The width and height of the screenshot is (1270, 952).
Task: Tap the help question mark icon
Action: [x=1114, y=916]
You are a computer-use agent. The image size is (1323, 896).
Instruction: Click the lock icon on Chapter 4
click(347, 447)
------------------------
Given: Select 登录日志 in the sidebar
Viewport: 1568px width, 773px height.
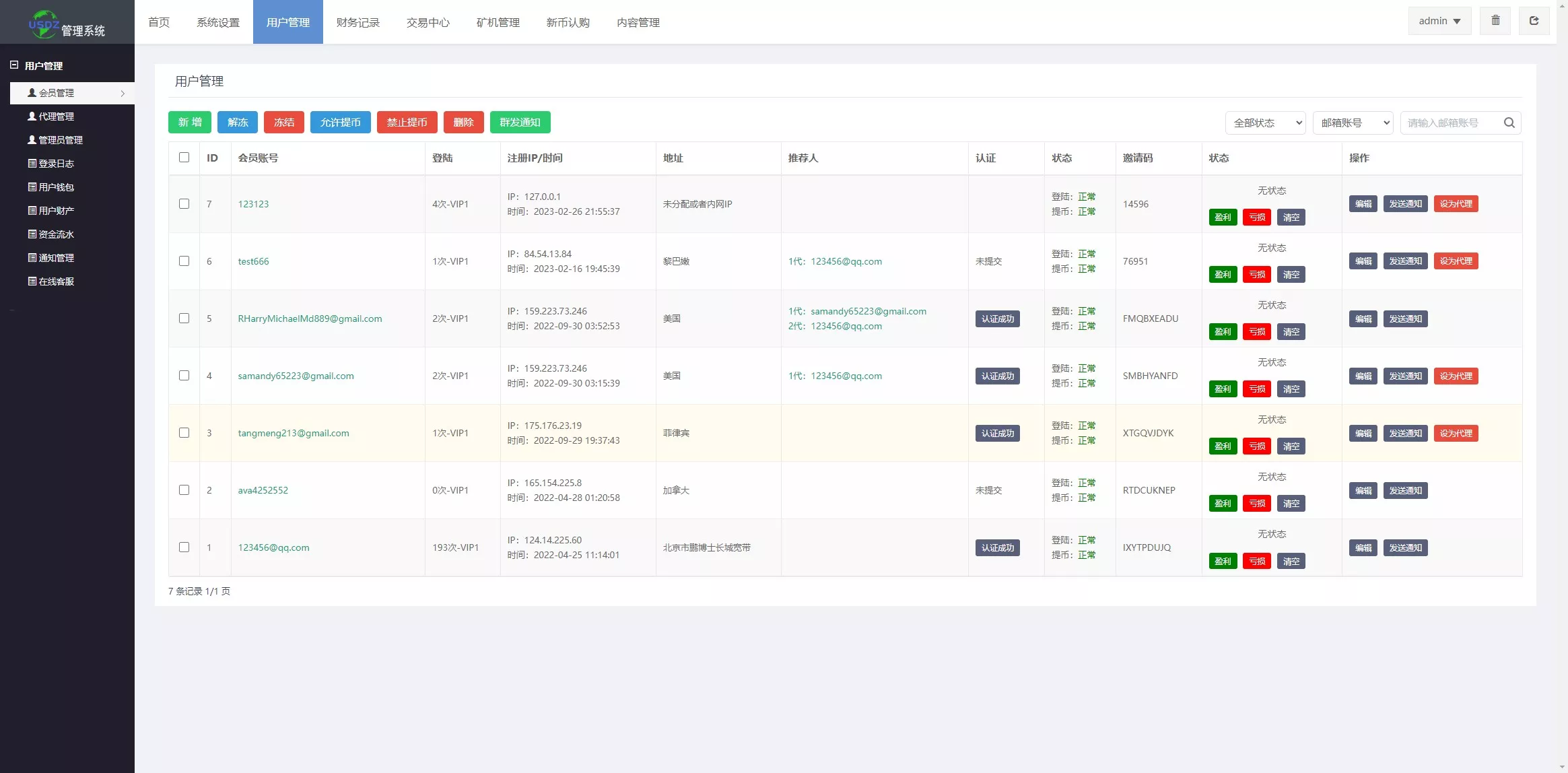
------------------------
__REQUIRED WORK__. Please copy the lines above from the line with "Given: Select 登录日志 in the sidebar" up to and including the line with "Viewport: 1568px width, 773px height.", exactly as written and with nothing else.

__EXPECTED ANSWER__.
Given: Select 登录日志 in the sidebar
Viewport: 1568px width, 773px height.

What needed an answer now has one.